= Parts of the exercise =
• A. Copy the part of the Sue McBean interview from "What are your" to "find most difficult?" word for word.
• B. Answer these questions from the Sue McBean interview:
(i) In what subject does she hold a master's degree?
(ii) For how long did her clients tend to be students and qualified nurses?
(iii) What does she name as the thing she loves about her job?

= Reading passage =
^^^^^^^^

60 seconds with nurse educator Sue McBean
Sue McBean may be an experienced author, teacher, activist, researcher and nurse, but she is still keen to carry on learning.
Sue McBean may be an experienced author, teacher, activist, researcher and nurse, but she is still keen to carry on learning
A qualified nurse, district nurse and health visitor, Sue McBean prioritises health inequalities and primary health care in her work. She has a master’s degree in health education and recently retired from full-time academic work.
What are your main work responsibilities?
To generate discussion on issues related to nursing practice, education and continuing professional development as an author, researcher and academic. I speak at conferences and review articles submitted for publication.
Who are your clients/patients?
For three decades my clients tended to be students and qualified nurses. In future, I see my client group becoming all health and social care staff and students.
What do you love about your job?
Communicating with colleagues. I am as enthusiastic about nursing and improving practice as ever and I still have much to learn and many questions to help answer.
What do you find most difficult?

^^^^^^^^

= Excerpted data =
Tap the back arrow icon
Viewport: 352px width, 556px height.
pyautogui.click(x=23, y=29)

^^^^^^^^

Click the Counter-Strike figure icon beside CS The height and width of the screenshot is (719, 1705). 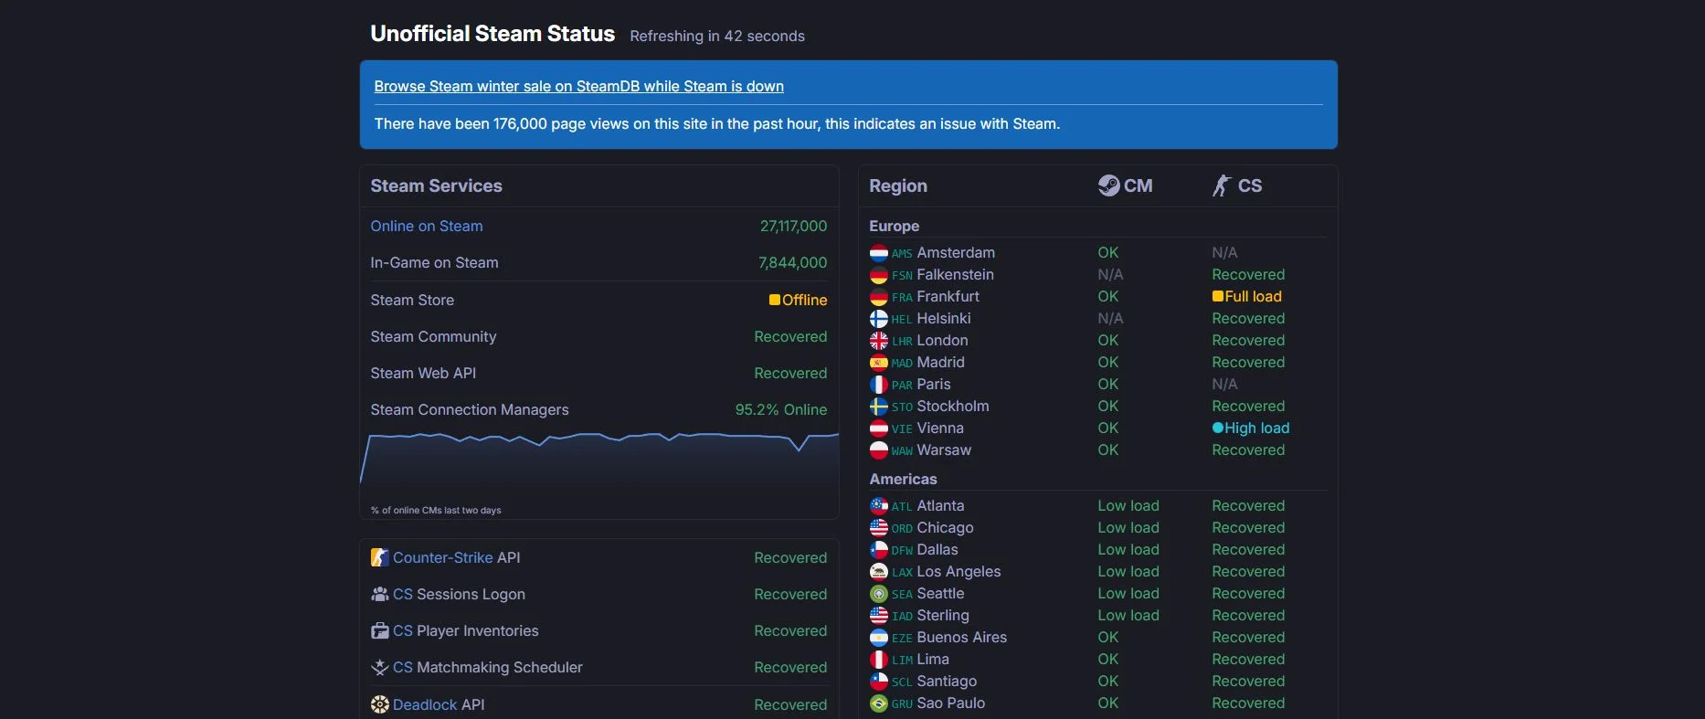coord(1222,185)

^^^^^^^^

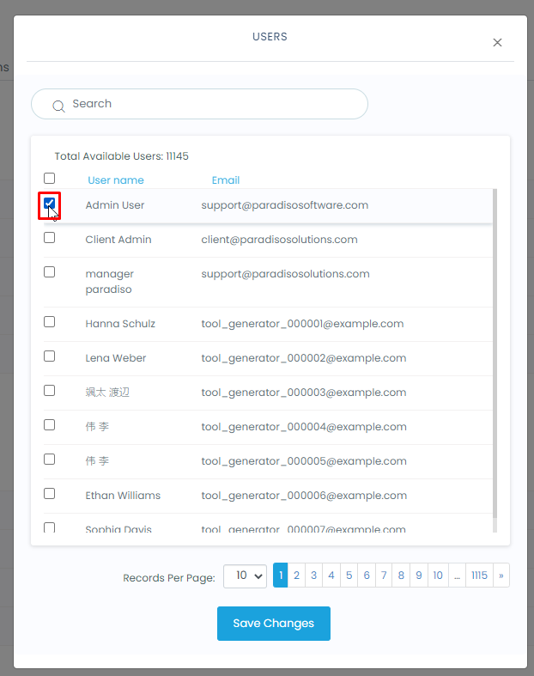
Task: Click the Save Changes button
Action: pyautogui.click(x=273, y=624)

^^^^^^^^

= Solutions in order =
• A.
What are your main work responsibilities?
To generate discussion on issues related to nursing practice, education and continuing professional development as an author, researcher and academic. I speak at conferences and review articles submitted for publication.
Who are your clients/patients?
For three decades my clients tended to be students and qualified nurses. In future, I see my client group becoming all health and social care staff and students.
What do you love about your job?
Communicating with colleagues. I am as enthusiastic about nursing and improving practice as ever and I still have much to learn and many questions to help answer.
What do you find most difficult?

• B.
(i) Health education
(ii) Three decades
(iii) Communicating with colleagues